PROBLEM STATEMENT:
An identical copy of all the entries is the required result.
▶
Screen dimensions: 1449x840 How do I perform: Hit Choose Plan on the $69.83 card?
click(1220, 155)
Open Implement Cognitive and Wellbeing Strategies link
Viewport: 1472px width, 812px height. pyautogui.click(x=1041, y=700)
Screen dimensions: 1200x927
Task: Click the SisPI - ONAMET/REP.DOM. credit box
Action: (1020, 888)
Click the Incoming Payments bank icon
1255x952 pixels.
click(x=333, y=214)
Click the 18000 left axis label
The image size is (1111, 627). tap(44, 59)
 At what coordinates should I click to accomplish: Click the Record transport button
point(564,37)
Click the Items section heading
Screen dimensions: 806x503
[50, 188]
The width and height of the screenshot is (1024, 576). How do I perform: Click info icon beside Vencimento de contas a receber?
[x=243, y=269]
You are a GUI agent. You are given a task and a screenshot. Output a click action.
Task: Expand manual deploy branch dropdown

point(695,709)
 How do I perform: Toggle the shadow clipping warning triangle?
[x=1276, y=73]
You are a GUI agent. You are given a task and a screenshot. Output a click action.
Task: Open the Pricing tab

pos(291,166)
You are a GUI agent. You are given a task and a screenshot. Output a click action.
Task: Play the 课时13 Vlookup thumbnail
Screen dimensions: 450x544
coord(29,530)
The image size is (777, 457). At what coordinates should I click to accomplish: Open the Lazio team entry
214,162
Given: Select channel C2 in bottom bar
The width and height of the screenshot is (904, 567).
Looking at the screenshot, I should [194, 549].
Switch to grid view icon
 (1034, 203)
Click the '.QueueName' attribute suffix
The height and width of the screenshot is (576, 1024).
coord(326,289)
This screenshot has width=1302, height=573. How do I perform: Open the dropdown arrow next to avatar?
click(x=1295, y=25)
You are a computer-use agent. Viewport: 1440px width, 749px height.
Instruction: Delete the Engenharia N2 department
◀
SOLUTION BELOW:
Screen dimensions: 1449x840 How do I perform: Hit Choose Plan on the $69.83 card?
click(1220, 155)
Open Implement Cognitive and Wellbeing Strategies link
Viewport: 1472px width, 812px height. pyautogui.click(x=1041, y=700)
Screen dimensions: 1200x927
Task: Click the SisPI - ONAMET/REP.DOM. credit box
Action: (1020, 888)
Click the Incoming Payments bank icon
1255x952 pixels.
click(x=333, y=214)
Click the 18000 left axis label
The image size is (1111, 627). tap(44, 59)
 At what coordinates should I click to accomplish: Click the Record transport button
point(564,37)
Click the Items section heading
Screen dimensions: 806x503
[50, 188]
The width and height of the screenshot is (1024, 576). How do I perform: Click info icon beside Vencimento de contas a receber?
[x=243, y=269]
You are a GUI agent. You are given a task and a screenshot. Output a click action.
Task: Expand manual deploy branch dropdown

point(695,709)
 How do I perform: Toggle the shadow clipping warning triangle?
[x=1276, y=73]
You are a GUI agent. You are given a task and a screenshot. Output a click action.
Task: Open the Pricing tab

pos(291,166)
You are a GUI agent. You are given a task and a screenshot. Output a click action.
Task: Play the 课时13 Vlookup thumbnail
Screen dimensions: 450x544
coord(29,530)
The image size is (777, 457). At what coordinates should I click to accomplish: Open the Lazio team entry
214,162
Given: Select channel C2 in bottom bar
The width and height of the screenshot is (904, 567).
Looking at the screenshot, I should [194, 549].
Switch to grid view icon
 (1034, 203)
Click the '.QueueName' attribute suffix
The height and width of the screenshot is (576, 1024).
coord(326,289)
This screenshot has width=1302, height=573. How do I perform: Open the dropdown arrow next to avatar?
click(x=1295, y=25)
You are a computer-use agent. Viewport: 1440px width, 749px height.
Instruction: Delete the Engenharia N2 department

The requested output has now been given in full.